== TASK MATERIAL ==
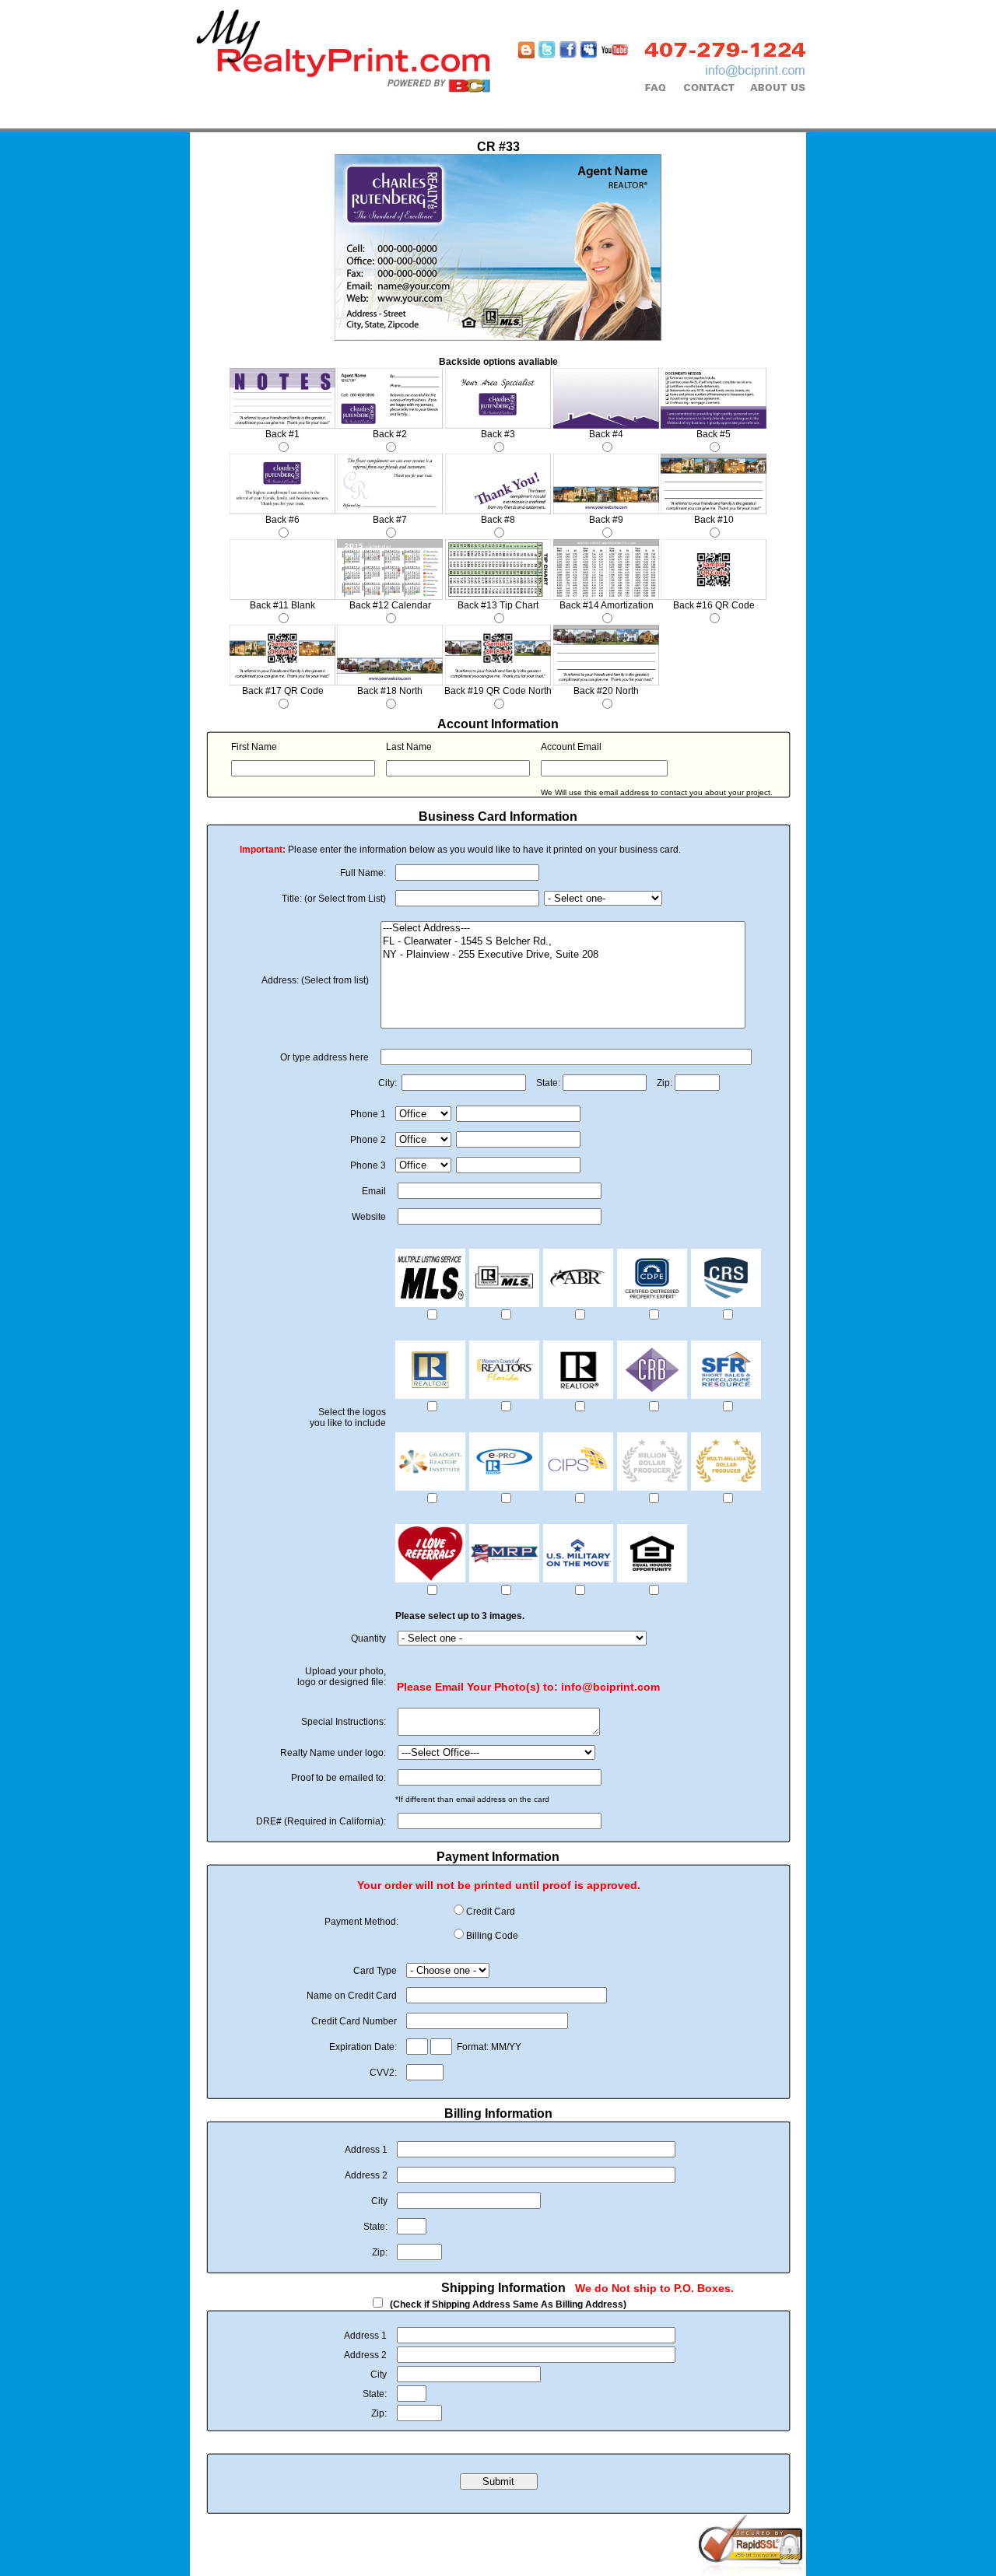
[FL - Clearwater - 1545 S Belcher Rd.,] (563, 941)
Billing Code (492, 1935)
--
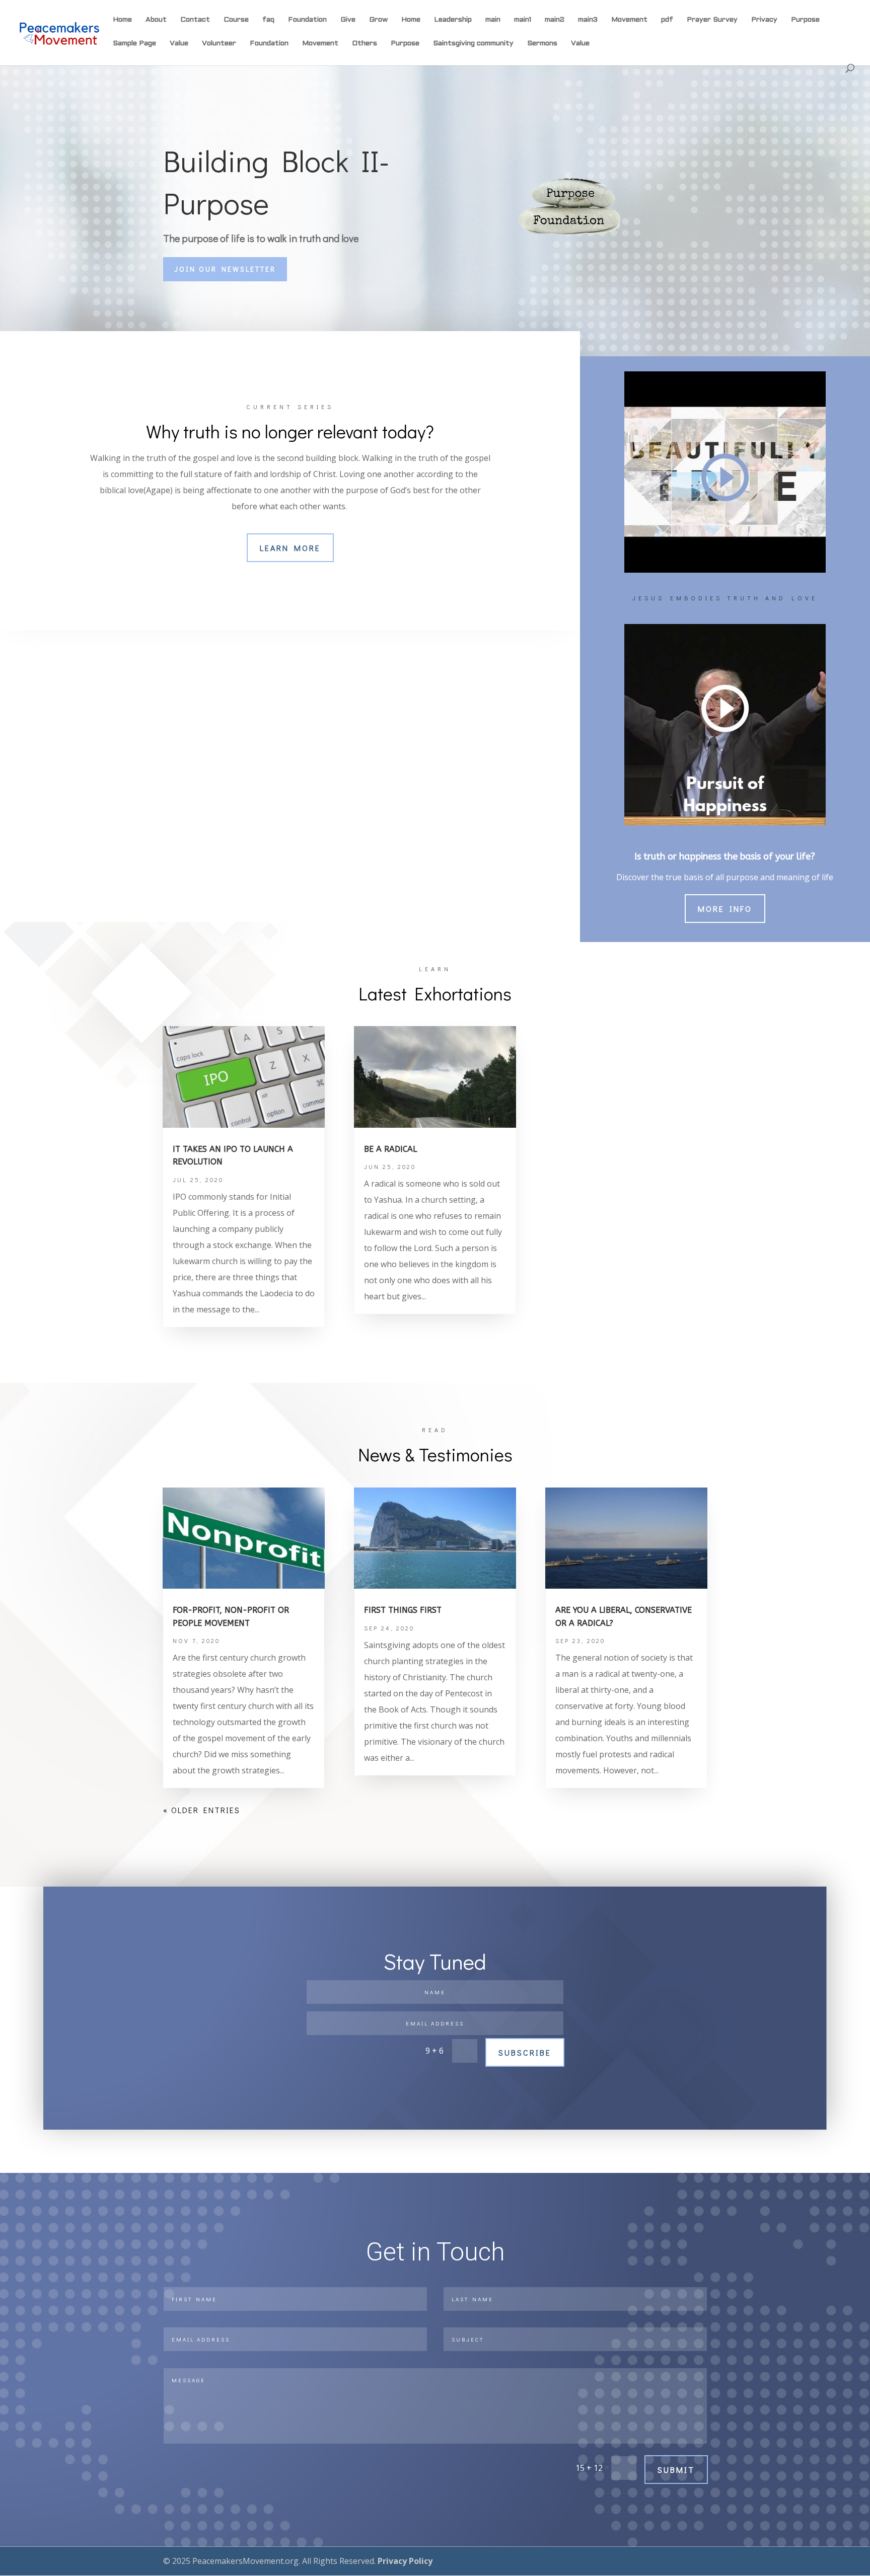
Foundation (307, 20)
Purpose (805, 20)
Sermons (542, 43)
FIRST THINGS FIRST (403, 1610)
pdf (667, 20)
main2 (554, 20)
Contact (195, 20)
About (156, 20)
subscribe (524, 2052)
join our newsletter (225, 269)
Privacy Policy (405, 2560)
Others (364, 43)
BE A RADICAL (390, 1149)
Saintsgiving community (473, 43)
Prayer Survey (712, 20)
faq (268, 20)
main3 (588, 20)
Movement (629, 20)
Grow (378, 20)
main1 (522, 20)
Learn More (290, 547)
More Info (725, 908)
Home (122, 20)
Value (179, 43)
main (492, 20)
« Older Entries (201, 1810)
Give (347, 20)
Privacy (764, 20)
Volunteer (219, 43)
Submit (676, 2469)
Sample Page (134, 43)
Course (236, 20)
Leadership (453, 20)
---
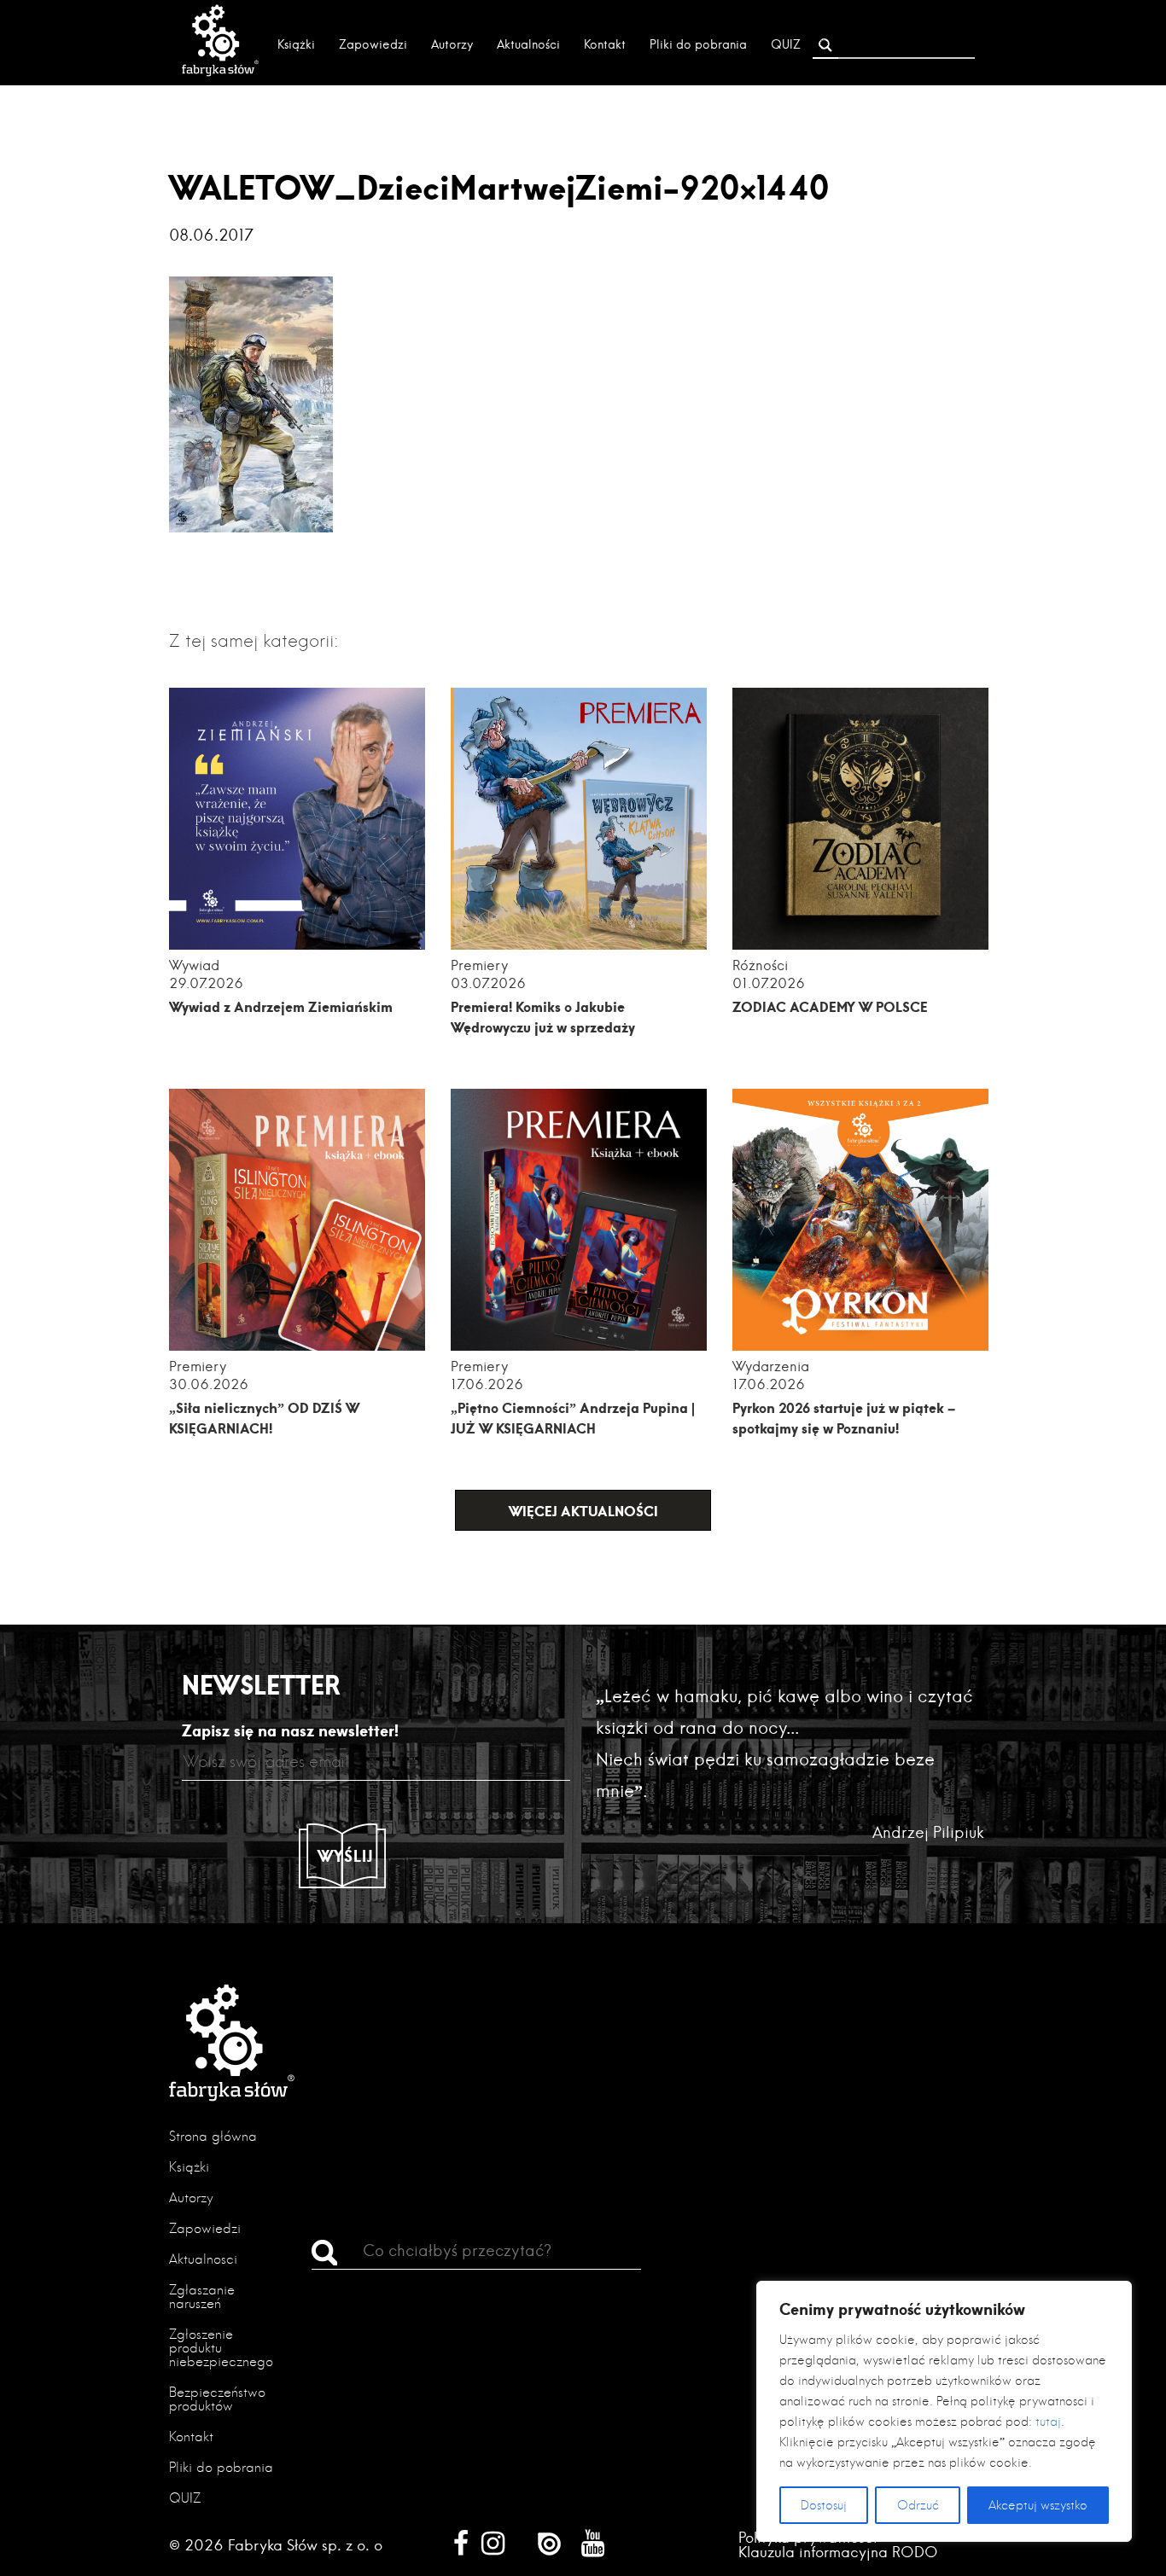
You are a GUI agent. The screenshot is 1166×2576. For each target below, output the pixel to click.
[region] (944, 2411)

== TASK TO CARRY OUT ==
Above are the records; from them, give again exactly the lines from the one containing "Prayer Survey (712, 20)" through the one containing "Leadership (453, 20)", both included.

== TASK RESULT ==
Prayer Survey (712, 20)
faq (268, 20)
main3 (588, 20)
Movement (629, 20)
Grow (378, 20)
main1 (522, 20)
Learn More (290, 547)
More Info (725, 908)
Home (122, 20)
Value (179, 43)
main (492, 20)
« Older Entries (201, 1810)
Give (347, 20)
Privacy (764, 20)
Volunteer (219, 43)
Submit (676, 2469)
Sample Page (134, 43)
Course (236, 20)
Leadership (453, 20)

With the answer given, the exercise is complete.